▸ Required action:
Look through the material below. Copy every line with the string "computer" in it.

▸ Record excerpts:
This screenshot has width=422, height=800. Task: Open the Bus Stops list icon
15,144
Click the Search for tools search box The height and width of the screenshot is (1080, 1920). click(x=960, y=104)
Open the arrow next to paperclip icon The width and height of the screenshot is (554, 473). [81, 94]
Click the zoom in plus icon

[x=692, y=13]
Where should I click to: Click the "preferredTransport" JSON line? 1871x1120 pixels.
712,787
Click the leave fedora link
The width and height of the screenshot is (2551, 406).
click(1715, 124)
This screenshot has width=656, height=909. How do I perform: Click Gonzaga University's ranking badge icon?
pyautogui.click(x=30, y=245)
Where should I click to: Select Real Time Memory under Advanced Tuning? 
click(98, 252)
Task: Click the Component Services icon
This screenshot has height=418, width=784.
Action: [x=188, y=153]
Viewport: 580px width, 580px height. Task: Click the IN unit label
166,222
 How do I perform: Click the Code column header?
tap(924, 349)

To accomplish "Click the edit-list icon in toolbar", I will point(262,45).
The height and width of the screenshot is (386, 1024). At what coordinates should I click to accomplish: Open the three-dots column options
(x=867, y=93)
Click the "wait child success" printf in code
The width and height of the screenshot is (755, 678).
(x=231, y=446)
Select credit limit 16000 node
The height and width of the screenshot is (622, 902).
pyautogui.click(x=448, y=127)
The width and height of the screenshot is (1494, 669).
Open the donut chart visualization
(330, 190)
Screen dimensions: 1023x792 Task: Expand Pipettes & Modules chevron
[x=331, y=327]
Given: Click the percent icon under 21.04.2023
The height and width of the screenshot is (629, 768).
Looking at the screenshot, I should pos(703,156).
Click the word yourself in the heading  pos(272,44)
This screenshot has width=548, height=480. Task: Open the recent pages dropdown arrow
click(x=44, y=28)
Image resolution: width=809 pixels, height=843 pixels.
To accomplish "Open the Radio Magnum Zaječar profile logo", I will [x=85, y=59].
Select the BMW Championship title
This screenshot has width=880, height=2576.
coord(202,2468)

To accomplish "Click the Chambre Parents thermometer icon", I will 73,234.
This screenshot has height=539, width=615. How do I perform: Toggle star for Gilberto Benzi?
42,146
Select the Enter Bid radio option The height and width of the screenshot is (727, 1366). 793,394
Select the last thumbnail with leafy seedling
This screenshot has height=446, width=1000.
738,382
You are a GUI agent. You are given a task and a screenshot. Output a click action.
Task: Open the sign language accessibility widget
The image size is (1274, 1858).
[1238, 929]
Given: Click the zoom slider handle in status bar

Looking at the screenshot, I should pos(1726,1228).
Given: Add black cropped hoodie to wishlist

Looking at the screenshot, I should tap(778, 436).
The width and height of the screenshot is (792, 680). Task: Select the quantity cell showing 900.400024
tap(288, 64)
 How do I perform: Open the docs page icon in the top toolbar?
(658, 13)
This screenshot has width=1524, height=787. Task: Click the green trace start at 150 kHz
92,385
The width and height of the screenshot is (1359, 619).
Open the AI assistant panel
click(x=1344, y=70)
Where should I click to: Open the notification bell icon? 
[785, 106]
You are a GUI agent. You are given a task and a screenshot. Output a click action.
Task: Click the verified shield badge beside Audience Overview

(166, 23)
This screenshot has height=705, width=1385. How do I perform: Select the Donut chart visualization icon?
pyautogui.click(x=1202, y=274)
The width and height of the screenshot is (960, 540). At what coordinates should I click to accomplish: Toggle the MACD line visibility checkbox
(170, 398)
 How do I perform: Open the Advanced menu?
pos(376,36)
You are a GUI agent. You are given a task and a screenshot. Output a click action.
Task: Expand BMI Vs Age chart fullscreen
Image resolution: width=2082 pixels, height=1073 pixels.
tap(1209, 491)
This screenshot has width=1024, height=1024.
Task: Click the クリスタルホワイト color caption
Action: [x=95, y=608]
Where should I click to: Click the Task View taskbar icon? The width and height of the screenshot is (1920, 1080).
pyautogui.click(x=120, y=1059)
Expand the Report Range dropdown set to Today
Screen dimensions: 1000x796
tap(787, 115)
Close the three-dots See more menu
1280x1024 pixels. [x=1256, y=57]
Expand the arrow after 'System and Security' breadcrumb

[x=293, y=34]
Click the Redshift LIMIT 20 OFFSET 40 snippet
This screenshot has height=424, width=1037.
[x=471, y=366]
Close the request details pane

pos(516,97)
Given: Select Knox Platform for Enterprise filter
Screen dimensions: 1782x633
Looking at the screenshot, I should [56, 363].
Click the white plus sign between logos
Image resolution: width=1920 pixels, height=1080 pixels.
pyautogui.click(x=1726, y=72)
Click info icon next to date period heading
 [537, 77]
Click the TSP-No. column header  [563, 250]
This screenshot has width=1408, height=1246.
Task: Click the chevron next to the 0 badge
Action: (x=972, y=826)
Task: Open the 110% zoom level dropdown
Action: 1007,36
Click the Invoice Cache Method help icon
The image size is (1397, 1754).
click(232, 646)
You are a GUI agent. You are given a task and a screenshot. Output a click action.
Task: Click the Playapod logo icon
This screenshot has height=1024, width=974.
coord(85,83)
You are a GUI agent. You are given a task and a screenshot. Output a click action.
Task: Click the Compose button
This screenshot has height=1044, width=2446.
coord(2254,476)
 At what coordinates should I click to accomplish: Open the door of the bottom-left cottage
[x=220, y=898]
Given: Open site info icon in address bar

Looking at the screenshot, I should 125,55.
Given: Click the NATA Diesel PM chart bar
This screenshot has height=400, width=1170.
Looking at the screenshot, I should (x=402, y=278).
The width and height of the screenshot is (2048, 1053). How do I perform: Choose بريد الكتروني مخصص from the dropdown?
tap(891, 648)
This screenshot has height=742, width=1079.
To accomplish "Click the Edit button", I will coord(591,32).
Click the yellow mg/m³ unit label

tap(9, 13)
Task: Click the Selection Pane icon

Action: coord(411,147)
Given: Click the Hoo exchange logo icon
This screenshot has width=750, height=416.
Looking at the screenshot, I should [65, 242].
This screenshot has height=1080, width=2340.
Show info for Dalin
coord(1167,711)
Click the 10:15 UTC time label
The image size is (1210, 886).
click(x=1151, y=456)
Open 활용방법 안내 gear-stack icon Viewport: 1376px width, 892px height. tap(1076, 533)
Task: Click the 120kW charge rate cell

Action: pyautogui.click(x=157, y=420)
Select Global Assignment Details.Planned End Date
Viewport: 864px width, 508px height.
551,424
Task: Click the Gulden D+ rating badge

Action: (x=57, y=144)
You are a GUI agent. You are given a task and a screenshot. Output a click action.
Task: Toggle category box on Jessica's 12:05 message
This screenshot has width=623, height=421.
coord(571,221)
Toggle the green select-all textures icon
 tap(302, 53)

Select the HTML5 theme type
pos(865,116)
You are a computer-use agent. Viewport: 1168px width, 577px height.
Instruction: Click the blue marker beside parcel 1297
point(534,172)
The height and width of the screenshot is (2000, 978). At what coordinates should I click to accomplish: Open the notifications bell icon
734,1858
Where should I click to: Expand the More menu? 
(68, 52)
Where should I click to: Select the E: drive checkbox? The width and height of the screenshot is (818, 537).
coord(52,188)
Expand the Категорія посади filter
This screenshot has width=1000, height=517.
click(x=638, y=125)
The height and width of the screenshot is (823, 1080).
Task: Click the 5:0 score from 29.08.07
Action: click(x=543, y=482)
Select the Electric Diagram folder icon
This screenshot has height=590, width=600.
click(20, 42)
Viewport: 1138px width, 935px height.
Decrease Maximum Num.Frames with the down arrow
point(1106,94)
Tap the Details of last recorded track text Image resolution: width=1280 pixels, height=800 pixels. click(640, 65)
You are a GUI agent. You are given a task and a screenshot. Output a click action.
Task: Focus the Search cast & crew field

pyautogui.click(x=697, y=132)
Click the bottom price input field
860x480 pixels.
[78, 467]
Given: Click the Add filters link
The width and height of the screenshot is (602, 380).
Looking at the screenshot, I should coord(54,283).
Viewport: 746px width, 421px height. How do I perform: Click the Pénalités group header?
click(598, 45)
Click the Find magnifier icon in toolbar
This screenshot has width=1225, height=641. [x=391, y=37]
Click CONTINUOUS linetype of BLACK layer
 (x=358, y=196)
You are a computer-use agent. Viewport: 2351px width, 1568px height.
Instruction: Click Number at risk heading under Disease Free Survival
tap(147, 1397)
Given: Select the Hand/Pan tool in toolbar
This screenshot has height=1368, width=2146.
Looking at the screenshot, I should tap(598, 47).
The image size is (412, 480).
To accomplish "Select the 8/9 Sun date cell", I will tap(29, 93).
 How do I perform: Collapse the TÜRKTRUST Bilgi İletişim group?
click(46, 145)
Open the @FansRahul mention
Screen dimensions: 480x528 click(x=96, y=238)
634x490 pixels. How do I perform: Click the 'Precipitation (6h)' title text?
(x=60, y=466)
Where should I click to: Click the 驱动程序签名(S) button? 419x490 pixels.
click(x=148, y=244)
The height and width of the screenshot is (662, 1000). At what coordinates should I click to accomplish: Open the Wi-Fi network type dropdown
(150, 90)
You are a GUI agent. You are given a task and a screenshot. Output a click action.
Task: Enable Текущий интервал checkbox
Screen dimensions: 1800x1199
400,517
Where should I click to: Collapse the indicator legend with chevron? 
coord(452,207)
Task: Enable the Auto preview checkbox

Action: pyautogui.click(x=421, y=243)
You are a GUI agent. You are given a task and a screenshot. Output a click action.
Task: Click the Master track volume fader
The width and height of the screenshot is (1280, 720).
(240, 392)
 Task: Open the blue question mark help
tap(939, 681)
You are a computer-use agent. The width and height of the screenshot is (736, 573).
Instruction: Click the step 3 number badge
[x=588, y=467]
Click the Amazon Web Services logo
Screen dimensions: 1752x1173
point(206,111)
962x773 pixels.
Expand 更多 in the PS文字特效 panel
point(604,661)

▸ Written reply:
You are a computer-use agent. Viewport: 1168px width, 577px height.
You are a computer-use agent. Viewport: 2351px width, 1568px height.
You are a computer-use agent. The width and height of the screenshot is (736, 573).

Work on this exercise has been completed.